Non, le loukoum désirable, c'est le loukoum de la rue. On l'aperçoit dans la vitrine: une pyramide modeste mais qui fait vrai, entre les boîtes de henné, les pâtisseries tunisiennes vert amande, rosé bonbon, jaune d'or. La boutique est étroite, et pleine à craquer du sol au plafond. On entre là avec une timidité condescendante, un sourire trop courtois pour être honnête, déstabilisé par cet univers où les rôles ne sont pas distribués avec évidence. Ce jeune garçon aux cheveux crépus est-il vendeur, ou copain du fils du patron? Il y a quelques années, on avait toujours droit à un Berbère à petit béret bleu, on se lançait en confiance. Mais maintenant, il faut se risquer à l'aveuglette, au risque de passer pour ce qu'on est – un béotien gourmand désemparé. On ne saura pas si le jeune homme est vraiment vendeur, mais en tout cas il vend, et cette incertitude prolongée vous met un peu plus mal à l'aise. Six loukoums? À la rose? Tous à la rose, si vous voulez. Devant cette obligeance prodiguée avec une désinvolture que l'on craint légèrement moqueuse, la confusion grandit. Mais déjà le «vendeur» a rangé vos loukoums à la rose dans un sac en papier. On jette un œil émerveillé sur la cale au trésor, carénée de pois chiches et de bouteilles de Sidi Brahim, où même le rouge des boîtes de coca empilées a pris un petit air kabyle. On paie sans triomphalisme, on part presque comme un voleur, le sachet à la main. Mais là, sur le trottoir, quelques mètres plus loin, on a soudain sa récompense. Le loukoum de l'Arabe est juste à déguster comme ça, sur le trottoir, en douce, dans la fraîcheur du soir – tant pis pour la poudre qui s'éparpille sur les manches.
Le dimanche soir
Le dimanche soir! On ne met pas la table, on ne fait pas un vrai dîner. Chacun va tour à tour piocher au hasard de la cuisine un casse-croûte encore endimanché – très bon le poulet froid dans un sandwich à la moutarde, très bon le petit verre de bordeaux bu sur le pouce, pour finir la bouteille. Les amis sont partis sur le coup de six heures.
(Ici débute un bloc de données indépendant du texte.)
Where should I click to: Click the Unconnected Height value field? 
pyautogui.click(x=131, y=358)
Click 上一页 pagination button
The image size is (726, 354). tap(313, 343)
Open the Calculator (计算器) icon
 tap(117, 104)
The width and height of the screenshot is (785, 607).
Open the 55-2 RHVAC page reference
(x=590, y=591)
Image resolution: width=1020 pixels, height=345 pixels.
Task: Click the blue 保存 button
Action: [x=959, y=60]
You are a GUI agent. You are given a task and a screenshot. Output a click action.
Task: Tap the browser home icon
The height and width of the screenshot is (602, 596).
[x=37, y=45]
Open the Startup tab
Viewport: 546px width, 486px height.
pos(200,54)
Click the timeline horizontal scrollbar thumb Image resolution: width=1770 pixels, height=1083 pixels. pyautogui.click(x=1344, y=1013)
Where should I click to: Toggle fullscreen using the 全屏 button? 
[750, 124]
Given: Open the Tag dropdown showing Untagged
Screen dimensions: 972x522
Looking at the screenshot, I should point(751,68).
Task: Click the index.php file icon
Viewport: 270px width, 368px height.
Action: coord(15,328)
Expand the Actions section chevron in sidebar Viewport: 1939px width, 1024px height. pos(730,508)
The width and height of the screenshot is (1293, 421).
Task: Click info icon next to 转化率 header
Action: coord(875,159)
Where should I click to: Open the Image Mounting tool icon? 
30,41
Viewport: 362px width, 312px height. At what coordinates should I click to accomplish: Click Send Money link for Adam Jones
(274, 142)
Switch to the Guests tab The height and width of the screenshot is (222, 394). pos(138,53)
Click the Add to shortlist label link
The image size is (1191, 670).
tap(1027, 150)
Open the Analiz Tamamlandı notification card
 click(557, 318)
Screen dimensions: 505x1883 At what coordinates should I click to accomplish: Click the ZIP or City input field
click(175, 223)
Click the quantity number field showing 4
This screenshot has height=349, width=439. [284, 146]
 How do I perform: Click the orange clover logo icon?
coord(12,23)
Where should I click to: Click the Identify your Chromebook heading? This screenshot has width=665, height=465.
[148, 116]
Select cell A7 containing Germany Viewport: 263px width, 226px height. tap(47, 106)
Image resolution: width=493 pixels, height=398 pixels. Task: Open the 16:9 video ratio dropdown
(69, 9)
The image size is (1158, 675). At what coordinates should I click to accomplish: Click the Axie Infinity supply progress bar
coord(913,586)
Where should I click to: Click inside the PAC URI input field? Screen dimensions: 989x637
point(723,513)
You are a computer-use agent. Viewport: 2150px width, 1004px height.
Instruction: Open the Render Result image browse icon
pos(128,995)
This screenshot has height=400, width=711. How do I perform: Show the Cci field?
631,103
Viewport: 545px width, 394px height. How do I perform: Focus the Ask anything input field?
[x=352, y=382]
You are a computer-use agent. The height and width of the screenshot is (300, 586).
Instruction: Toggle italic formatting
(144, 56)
Il reste une longue lisière. On fait couler un bain. Un vrai bain de dimanche soir, avec beaucoup de mousse bleue, beaucoup de temps pour se laisser flotter entre deux riens ouatés, brumeux. Le miroir de la salle de bains devient opaque, et les pensées se ramollissent. Surtout ne pas penser à la semaine qui s'achève, encore moins à celle qui va commencer. Se laisser fasciner par ces petites vagues au bout des doigts fripés par la mouillure chaude. Et puis, quand tout est vide, s'extirper enfin. Prendre un bouquin? Oui, tout à l'heure. À présent, une émission télévisée fera l'affaire. La plus idiote conviendra. Ah – regarder pour regarder, sans alibi, sans désir, sans excuse! C'est comme l'eau du bain: une hébétude qui vous engourdit d'un bien-être palpable. On se croit tout confortable jusqu'à la nuit, en pantoufles dans sa tête. Et c'est là qu'elle vient, la petite mélancolie. Le téléviseur peu à peu devient insupportable, et on l'éteint. On se retrouve ailleurs, parfois jusqu'à l'enfance, avec de vagues souvenirs de promenades à pas comptés, sur fond d'inquiétudes scolaires et d'amours inventées. On se sent traversé. C'est fort comme une pluie d'été, ce petit vague à l'âme qui s'invite, ce petit mal et bien qui revient, familier – c'est le dimanche soir. Tous les dimanches soir sont là, dans cette fausse bulle où rien n'est arrêté. Dans l'eau du bain les photos se révèlent.